[Entries for locating words and elements]
• • • • • • •
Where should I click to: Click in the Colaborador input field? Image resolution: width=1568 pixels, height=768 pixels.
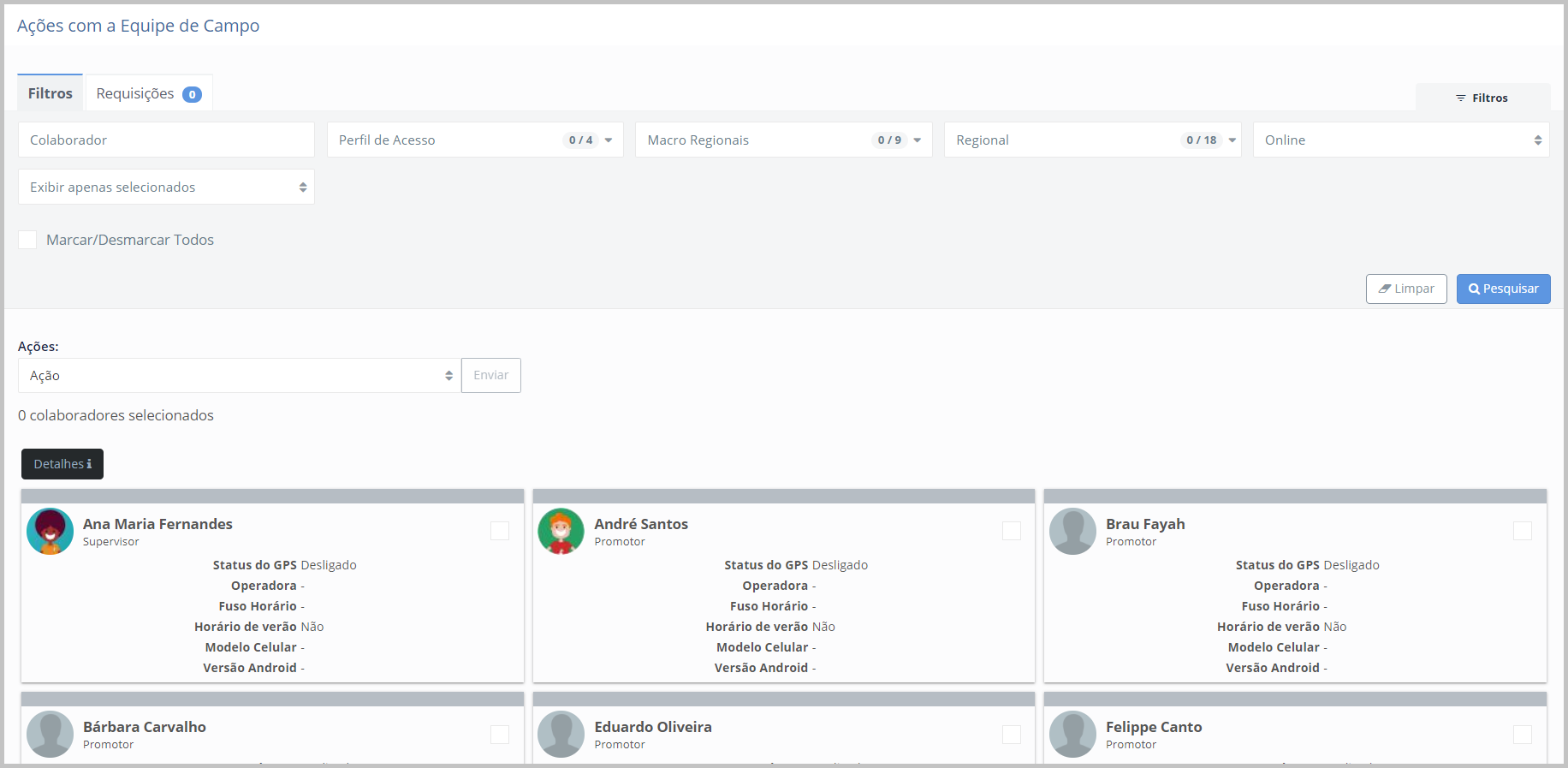tap(166, 140)
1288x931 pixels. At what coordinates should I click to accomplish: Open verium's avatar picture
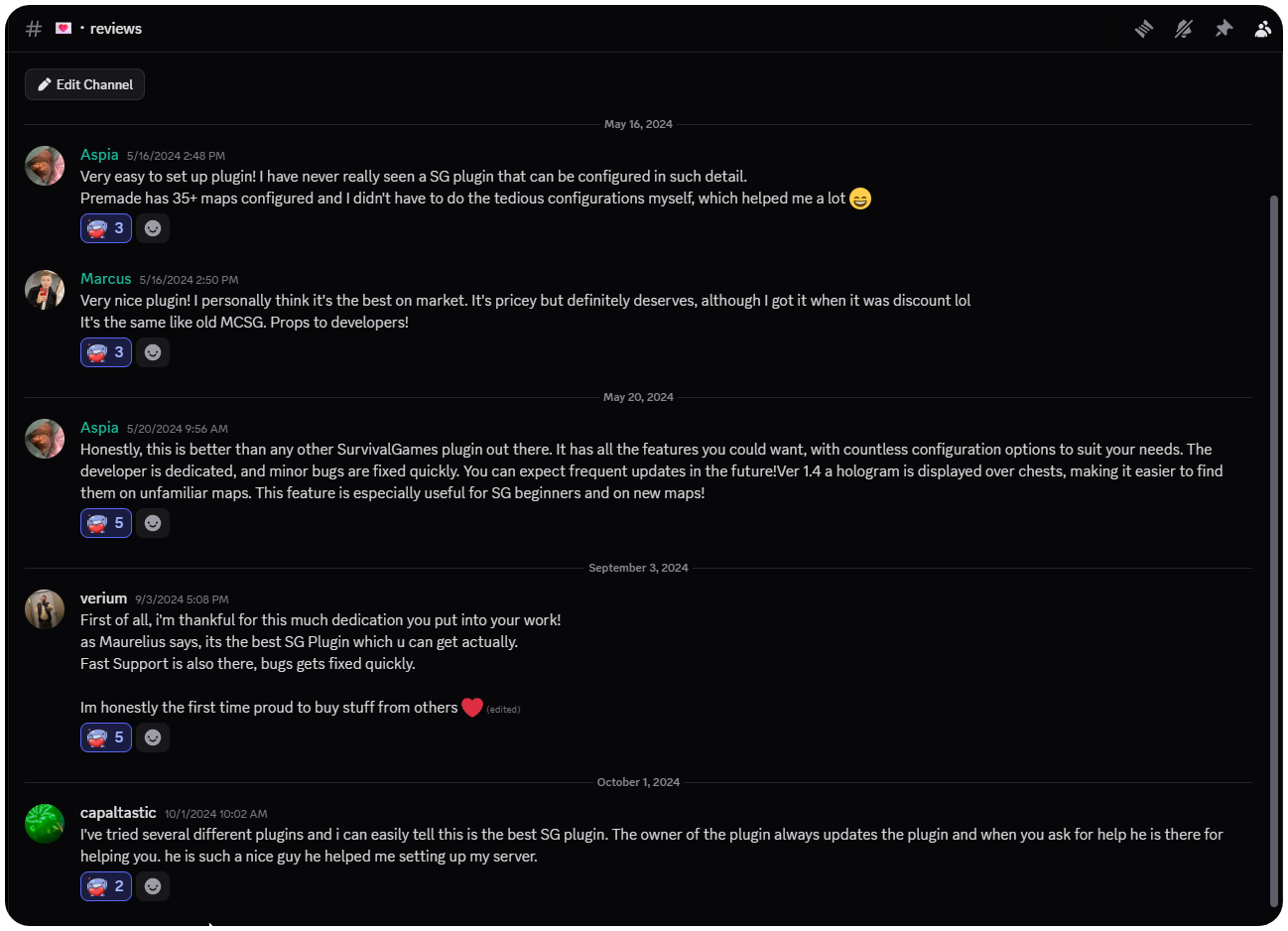[45, 609]
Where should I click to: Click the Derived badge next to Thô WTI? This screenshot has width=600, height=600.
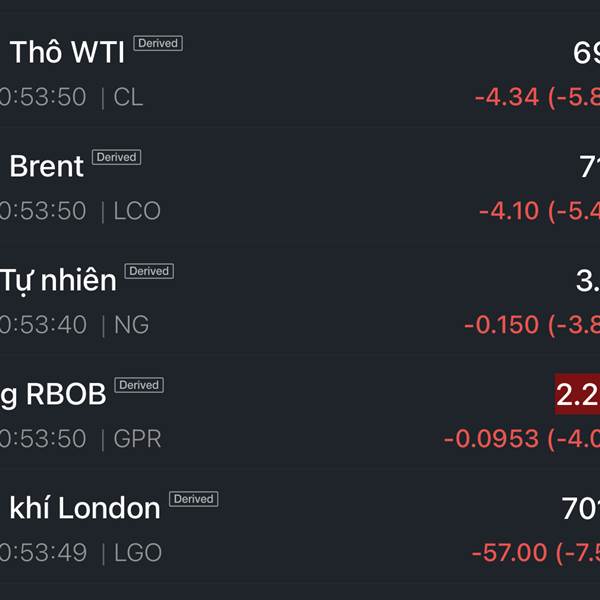tap(158, 43)

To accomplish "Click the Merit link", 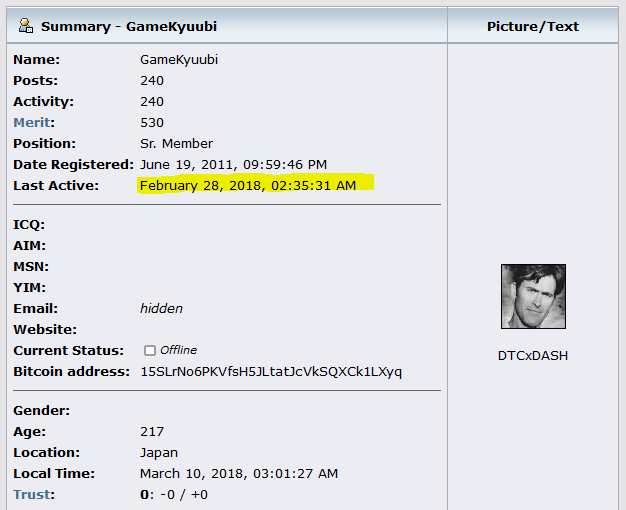I will click(30, 123).
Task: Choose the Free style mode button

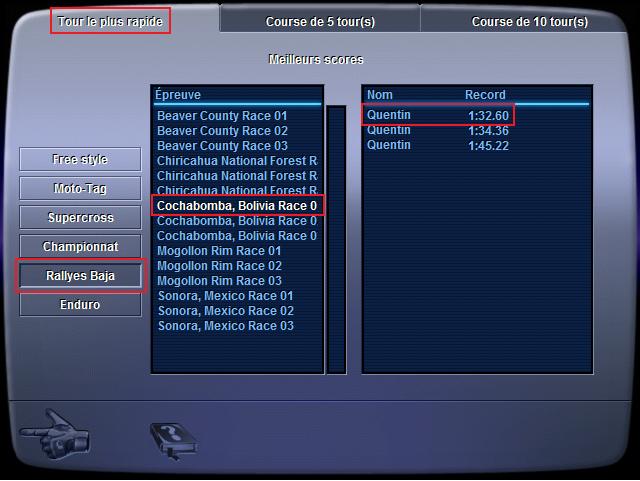Action: pos(81,160)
• • • • • • •
Task objective:
Please locate every line in the listing above that contains the string "width" and copy each one out. Case counts.

Response to the exercise:
Where should I click to: Click in the Colaborador input field? Image resolution: width=1568 pixels, height=768 pixels.
Where should I click to: Click the Derived badge next to Thô WTI? This screenshot has width=600, height=600.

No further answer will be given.